(Stored items)

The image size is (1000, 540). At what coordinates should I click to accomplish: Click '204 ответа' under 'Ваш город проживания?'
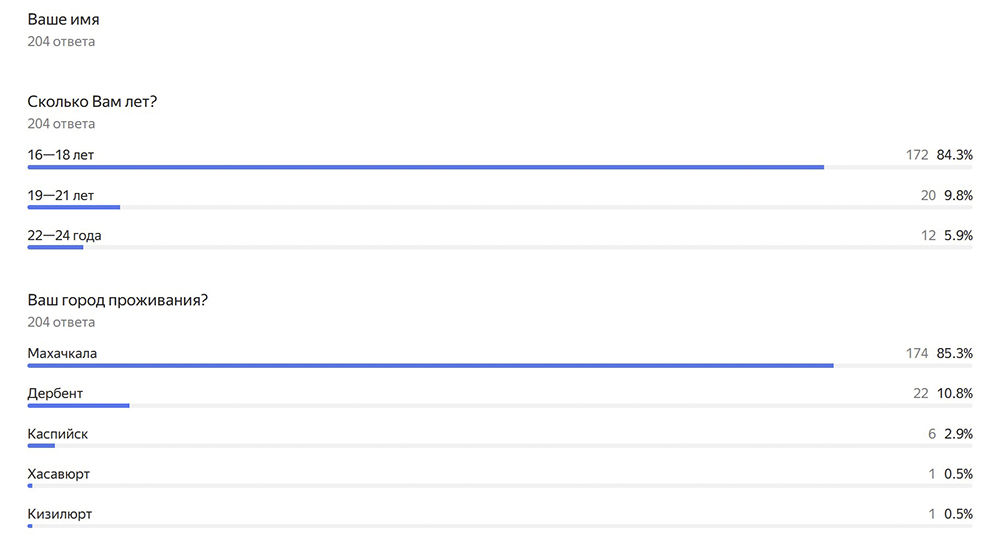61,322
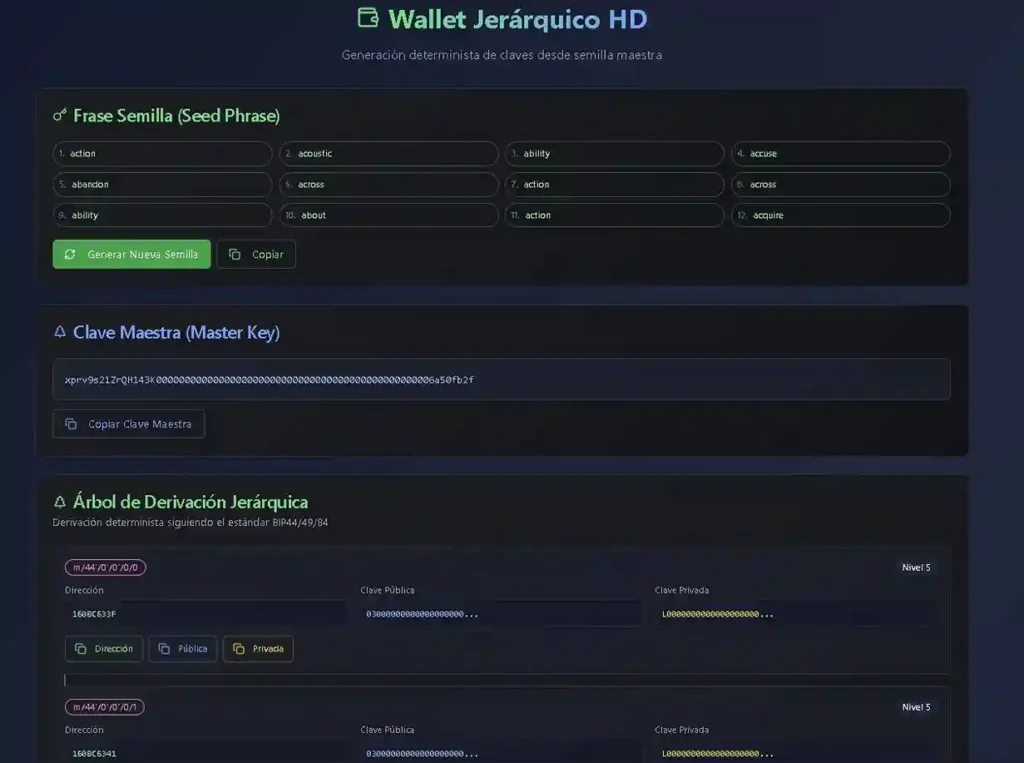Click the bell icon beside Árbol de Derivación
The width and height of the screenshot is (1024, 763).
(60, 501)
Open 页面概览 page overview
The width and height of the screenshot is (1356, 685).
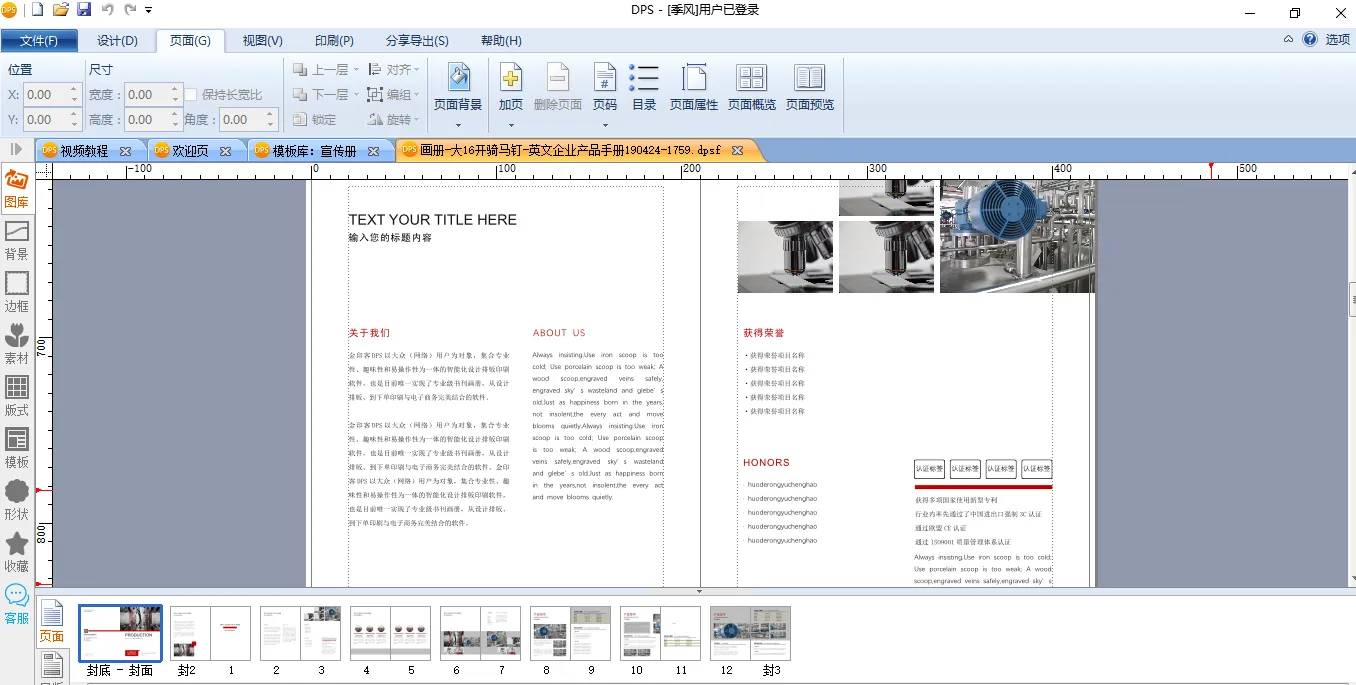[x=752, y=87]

■ EXERCISE OBJECTIVE ■
Return each record as written, minus its images.

■ WRITTEN RESPONSE ■
The image size is (1000, 540). At what coordinates should I click to accomplish: Click '204 ответа' under 'Ваш город проживания?'
61,322
Click the bell icon beside Árbol de Derivación
The width and height of the screenshot is (1024, 763).
(60, 501)
Open 页面概览 page overview
The width and height of the screenshot is (1356, 685).
[x=752, y=87]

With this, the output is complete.